Les Grecs de retour aux urnes en juin faute d'accord sur un gouvernement

La Grèce va devoir retourner aux urnes d'ici fin juin après l'échec de la formation d'un gouvernement de coalition, qui a de nouveau perturbé les bourses mondiales et ravivé les inquiétudes sur une sortie du pays de la zone euro.

Antoine Delpierre
Le 16/05/2012 à 7:06
Mis à jour le 16/05/2012 à 8:51

Le dirigeant socialiste grec Evangélos Vénizélos a annoncé ce mardi 15 mai 2012 que la Grèce devrait "hélas" retourner à des élections législatives, en principe dans un mois, faute d'un accord sur la formation d'un gouvernement de coalition. "Nous allons de nouveau vers des élections, dans quelques jours, dans de très mauvaises conditions", a affirmé Evangélos, à l'issue d'une réunion cruciale avec quatre autres chefs de partis politiques, convoquée par le chef de l'Etat Carolos Papoulias.

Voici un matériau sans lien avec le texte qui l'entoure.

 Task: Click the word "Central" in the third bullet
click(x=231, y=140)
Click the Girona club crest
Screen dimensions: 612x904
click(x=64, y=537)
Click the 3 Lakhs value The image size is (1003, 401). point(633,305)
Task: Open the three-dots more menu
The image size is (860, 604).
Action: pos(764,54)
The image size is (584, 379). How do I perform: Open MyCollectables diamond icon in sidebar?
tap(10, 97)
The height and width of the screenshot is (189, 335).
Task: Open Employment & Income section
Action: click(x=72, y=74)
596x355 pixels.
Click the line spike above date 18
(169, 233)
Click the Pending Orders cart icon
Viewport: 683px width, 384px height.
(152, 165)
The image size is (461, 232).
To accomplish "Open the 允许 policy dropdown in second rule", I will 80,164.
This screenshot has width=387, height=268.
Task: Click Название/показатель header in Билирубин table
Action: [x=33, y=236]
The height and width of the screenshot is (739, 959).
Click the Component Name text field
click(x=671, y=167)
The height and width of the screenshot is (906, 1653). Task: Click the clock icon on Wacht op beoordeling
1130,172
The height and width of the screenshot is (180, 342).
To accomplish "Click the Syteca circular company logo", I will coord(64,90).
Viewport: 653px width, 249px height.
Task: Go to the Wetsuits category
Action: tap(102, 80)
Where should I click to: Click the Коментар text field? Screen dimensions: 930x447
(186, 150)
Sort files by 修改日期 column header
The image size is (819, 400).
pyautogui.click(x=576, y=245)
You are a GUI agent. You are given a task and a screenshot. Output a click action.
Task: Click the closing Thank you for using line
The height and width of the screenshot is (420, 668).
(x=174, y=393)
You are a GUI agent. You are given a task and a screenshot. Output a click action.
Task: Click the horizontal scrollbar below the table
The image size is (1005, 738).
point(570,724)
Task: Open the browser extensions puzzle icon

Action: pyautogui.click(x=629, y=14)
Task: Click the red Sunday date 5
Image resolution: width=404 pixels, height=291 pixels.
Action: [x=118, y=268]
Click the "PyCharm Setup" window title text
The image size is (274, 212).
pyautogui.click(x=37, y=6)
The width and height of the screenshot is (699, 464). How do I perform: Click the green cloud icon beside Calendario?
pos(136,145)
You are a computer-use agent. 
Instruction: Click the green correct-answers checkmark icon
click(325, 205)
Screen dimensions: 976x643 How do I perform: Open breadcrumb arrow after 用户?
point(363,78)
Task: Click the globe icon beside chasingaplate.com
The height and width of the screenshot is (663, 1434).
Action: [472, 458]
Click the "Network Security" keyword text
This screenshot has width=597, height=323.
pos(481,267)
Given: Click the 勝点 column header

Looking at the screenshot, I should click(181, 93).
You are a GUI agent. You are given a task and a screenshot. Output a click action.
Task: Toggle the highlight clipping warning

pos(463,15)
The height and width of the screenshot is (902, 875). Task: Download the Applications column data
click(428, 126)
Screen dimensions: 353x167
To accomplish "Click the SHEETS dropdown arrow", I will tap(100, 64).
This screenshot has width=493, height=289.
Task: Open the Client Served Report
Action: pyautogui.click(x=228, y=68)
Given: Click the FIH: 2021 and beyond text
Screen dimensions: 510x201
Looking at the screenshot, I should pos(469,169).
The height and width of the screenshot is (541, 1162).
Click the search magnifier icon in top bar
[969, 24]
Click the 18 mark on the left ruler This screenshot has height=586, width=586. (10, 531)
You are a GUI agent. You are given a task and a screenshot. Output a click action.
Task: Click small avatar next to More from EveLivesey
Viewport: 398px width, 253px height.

Carolos Papoulias doit convoquer ce mercredi 16 mai 2012 à 10h GMT les chefs de tous les partis pour mettre en place un gouvernement intérimaire, chargé d'expédier les affaires courantes en attendant la tenue de nouvelles législatives anticipées. La réunion de mardi était celle de la dernière chance pour constituer un gouvernement "de personnalités" en vue de sortir le pays de l'impasse politique, qui inquiète les partenaires européens et les créanciers de la Grèce, UE et FMI.

L'euro a chuté dès l'annonce du naufrage des tractations grecques, tombant sous le seuil de 1,28 dollar pour la première fois depuis quatre mois. La Bourse de Francfort a aussi immédiatement piqué du nez, l'indice vedette Dax, qui évoluait jusque-là dans le vert, perdant 1,32% à 13h15 GMT.

L'échec grec était prévisible depuis plusieurs jours, du fait du refus catégorique de la gauche radicale du Syriza, propulsée deuxième parti le 6 mai grâce à son rejet sans ambages des recettes UE-FMI d'austérité appliquées au pays depuis 2010, de nouer des alliances avec les partis conservateur et socialiste ayant ratifié ces diktats. Le Dimar, issu d'une scission du Syriza, avait conditionné son ralliement à une participation du Syriza, seul apte selon lui à prendre en compte le verdict électoral. En désespoir de cause, Carolos Papoulias avait tenté de rallier aussi la formation nationalo-populiste Grecs Indépendants de Panos Kammenos, qui avait conquis 33 députés le 6 mai en s'opposant aussi frontalement au mémorandum, la feuille de route d'austérité dictée par les créanciers du pays.

L'annonce officielle mardi d'un recul de 6,2% du PIB grec au premier trimestre 2012 a confirmé la gravité de la situation économique du pays, qui est entré dans sa cinquième année consécutive de récession, au prix d'une envolée du chômage à plus de 20%.